-- TASK OBJECTIVE --
Convert the lines from the one containing "Describe the element" through the one containing "at that location.", inclusive, into a JSON list of strings with one string per line and no blank lines. Omit the pictures.

-- RECORDS SHOWN --
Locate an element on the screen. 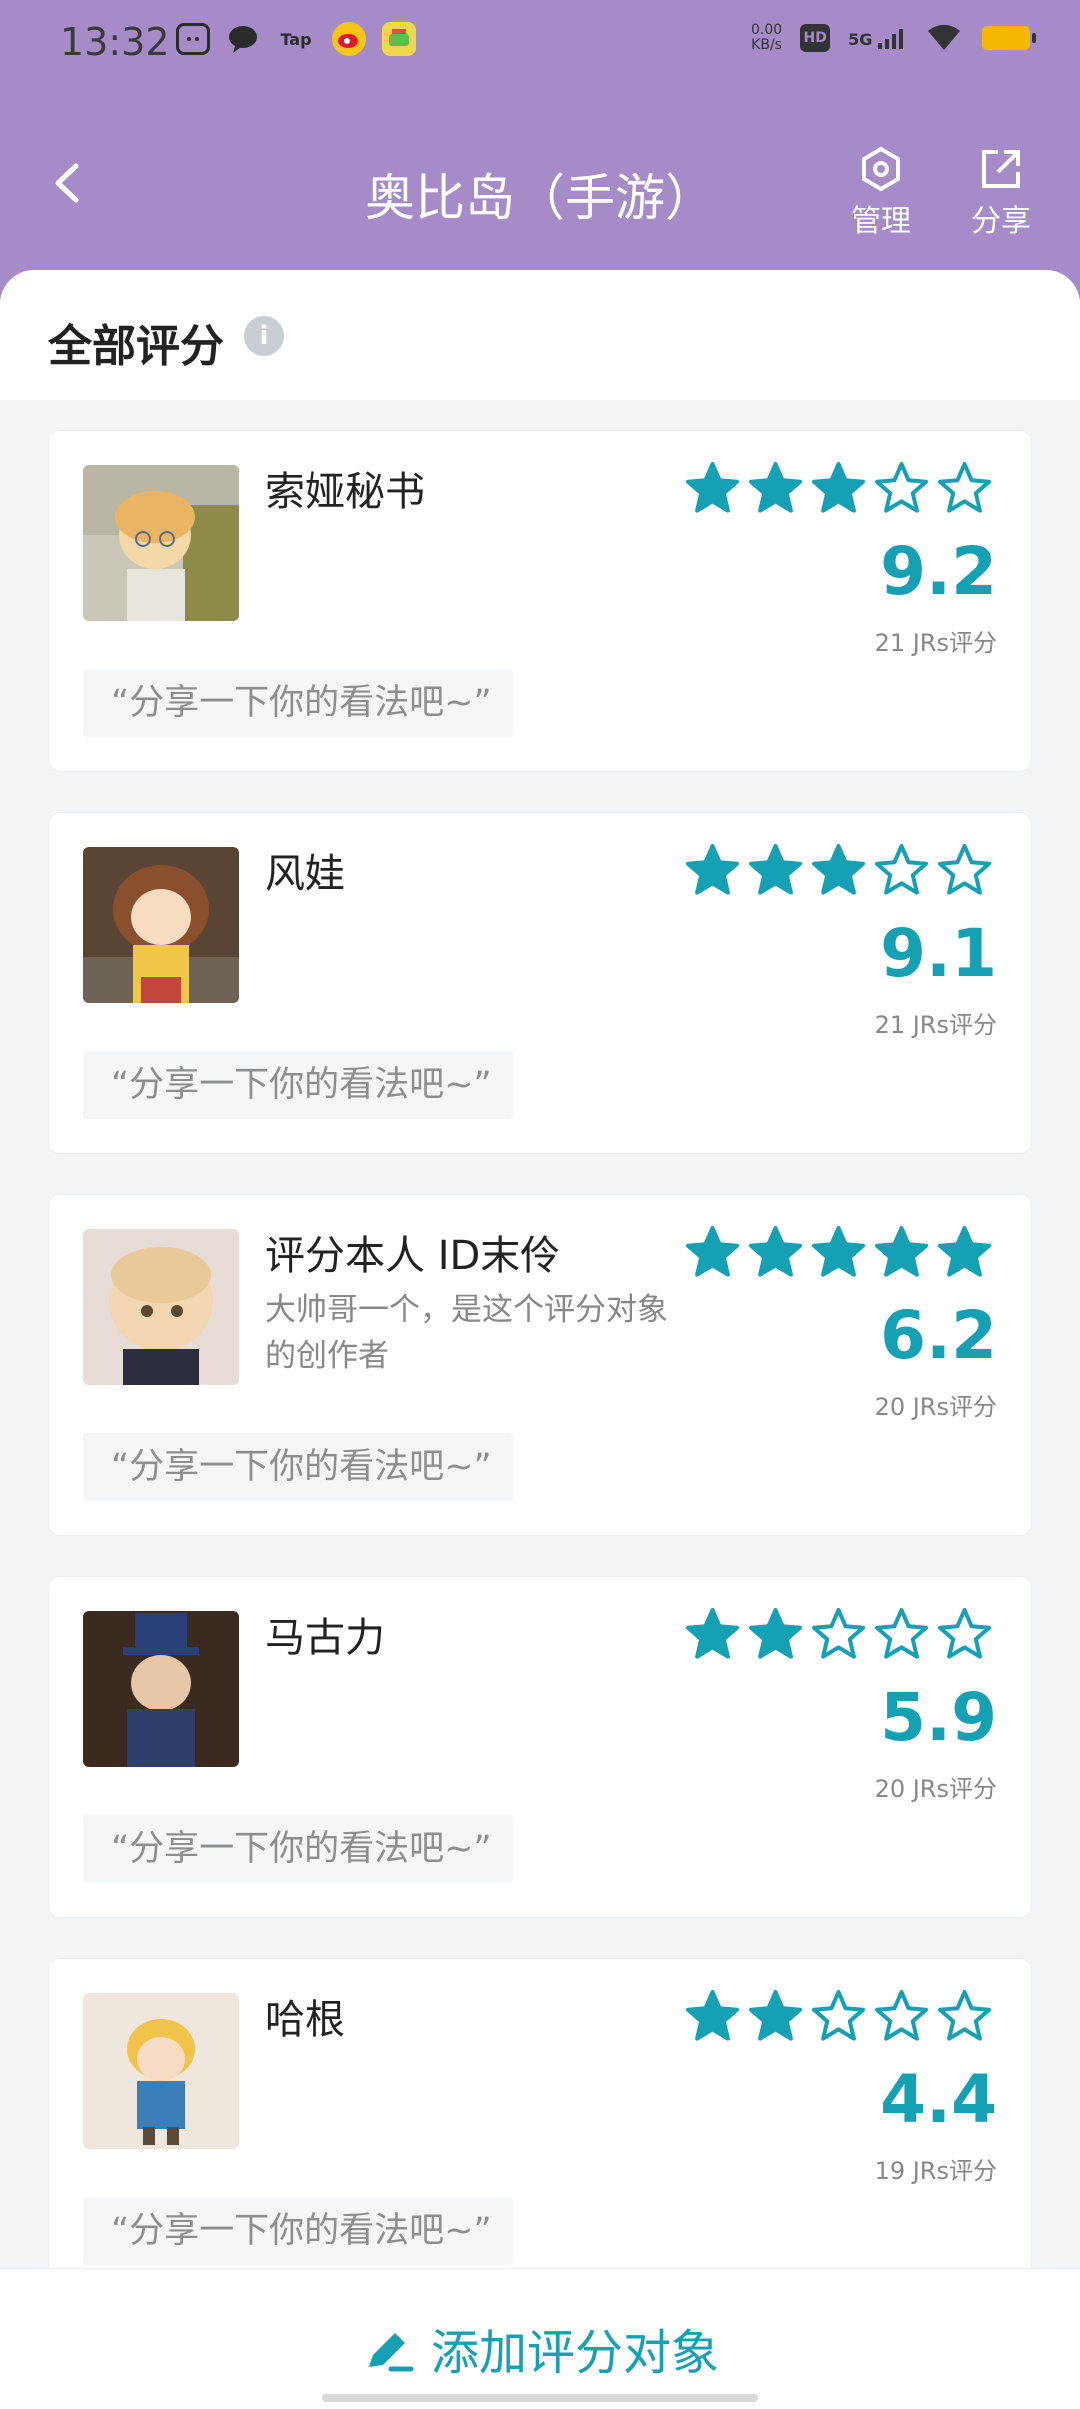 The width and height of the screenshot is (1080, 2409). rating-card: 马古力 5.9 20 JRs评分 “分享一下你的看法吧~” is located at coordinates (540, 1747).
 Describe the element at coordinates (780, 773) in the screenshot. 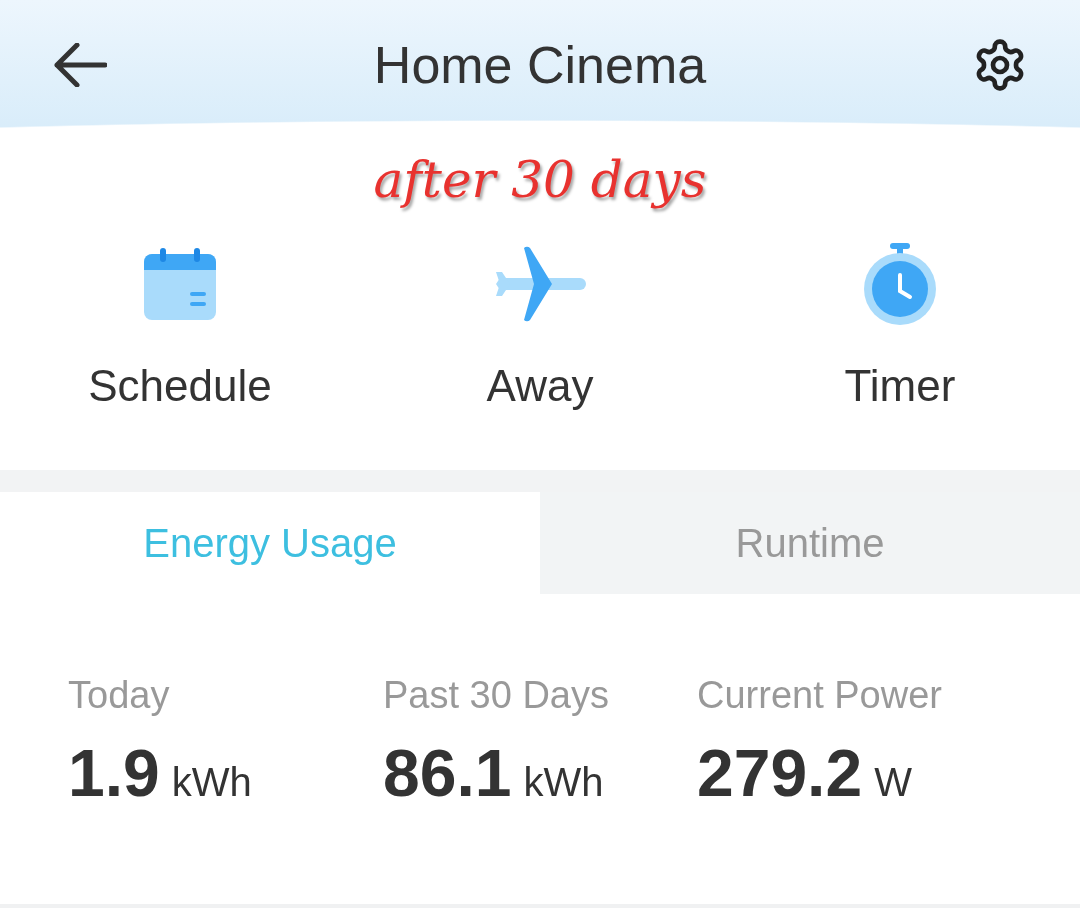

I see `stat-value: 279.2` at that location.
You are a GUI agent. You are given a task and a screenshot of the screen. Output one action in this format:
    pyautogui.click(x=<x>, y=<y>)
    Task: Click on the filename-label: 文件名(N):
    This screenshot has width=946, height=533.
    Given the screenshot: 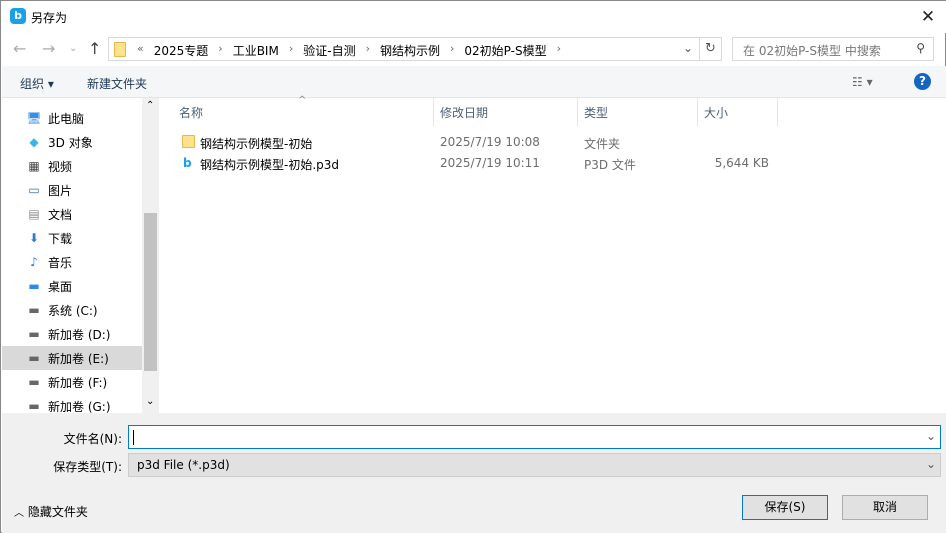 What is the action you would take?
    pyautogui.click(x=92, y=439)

-- RESPONSE --
[
  " Describe the element at coordinates (780, 773) in the screenshot. ",
  "I see `stat-value: 279.2` at that location."
]